The official added that the revenue from such permits was negligible though the sale of daily permits for Indian Made Foreign Liquor (IMFL), which can be purchased by drinkers for Rs 5, rises in December due to year-end parties. Those who consume liquor can also hold an annual permit for Rs 100 and lifetime permit for Rs 1,000.

Critics say these permits are prohibition era relics, when wine shops released fixed units of the brew to permit holders on health grounds. Maharashtra saw prohibition being imposed from 1949 till the 1960s, which led to the underworld get into bootlegging in parts of Mumbai and the state. However, restrictions on consumption of liquor were gradually eased over the years though the permit system still continues. In Maharashtra, three districts – Wardha, Gadchiroli and Chandrapur – are under prohibition.

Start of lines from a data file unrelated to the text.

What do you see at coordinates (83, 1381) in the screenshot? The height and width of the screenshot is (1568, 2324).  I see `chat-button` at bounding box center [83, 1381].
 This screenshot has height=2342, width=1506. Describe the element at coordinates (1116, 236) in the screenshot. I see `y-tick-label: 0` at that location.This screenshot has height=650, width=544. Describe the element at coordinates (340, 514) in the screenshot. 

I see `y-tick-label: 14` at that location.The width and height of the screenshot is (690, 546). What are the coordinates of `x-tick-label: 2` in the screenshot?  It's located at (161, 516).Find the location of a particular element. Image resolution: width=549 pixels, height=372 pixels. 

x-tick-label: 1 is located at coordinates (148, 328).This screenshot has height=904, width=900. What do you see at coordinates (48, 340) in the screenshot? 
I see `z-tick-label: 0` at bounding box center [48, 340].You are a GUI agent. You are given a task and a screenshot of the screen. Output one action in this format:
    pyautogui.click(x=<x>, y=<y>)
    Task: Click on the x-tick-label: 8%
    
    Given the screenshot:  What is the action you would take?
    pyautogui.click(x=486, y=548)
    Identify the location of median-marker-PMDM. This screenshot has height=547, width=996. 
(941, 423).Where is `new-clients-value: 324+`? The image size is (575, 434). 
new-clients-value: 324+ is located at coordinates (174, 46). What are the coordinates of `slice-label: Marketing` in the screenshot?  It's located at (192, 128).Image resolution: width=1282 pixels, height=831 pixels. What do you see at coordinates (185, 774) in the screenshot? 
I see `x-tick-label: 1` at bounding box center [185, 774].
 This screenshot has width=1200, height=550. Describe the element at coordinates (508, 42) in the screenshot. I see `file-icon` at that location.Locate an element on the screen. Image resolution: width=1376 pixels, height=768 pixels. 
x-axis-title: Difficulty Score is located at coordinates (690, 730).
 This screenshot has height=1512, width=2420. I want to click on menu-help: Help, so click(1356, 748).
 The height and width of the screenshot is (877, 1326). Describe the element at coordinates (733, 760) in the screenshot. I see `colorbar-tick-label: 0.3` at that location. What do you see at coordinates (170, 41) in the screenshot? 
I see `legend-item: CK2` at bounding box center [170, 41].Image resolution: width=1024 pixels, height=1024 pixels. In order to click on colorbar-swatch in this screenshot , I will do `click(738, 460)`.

Incidentally, state excise officials admit there are no instances of these individual permits being denied to applicants.

Though the state excise department has been seeking since around 2007 that the permit system be scrapped by amending the Bombay Prohibition Act, 1949, a corrected proposal was dispatched last week. Maharashtra follows a policy of discouraging liquor consumption through a policy of high prices and low sales.

“The permit system is definitely an antiquated one,” noted Randeep Singh of Shah and Company Wines, adding that these “permit Raj era rules” were incongruous in 2016. “This is good for the health of the industry,” he noted, adding that these strict rules led to harassment of those who consumed or purchased liquor without permits.

Social activist Dr Kumar Saptarshi, whose Yuvak Kranti Dal has been involved in anti-liquor campaigns, too admitted that the permit system had failed to curb drinking. “The focus should be on the negative impact of drinking. An addiction is a mental problem and an illness which can be cured,” he said, stressing on the need for a sobriety campaign to help wean people off drinking.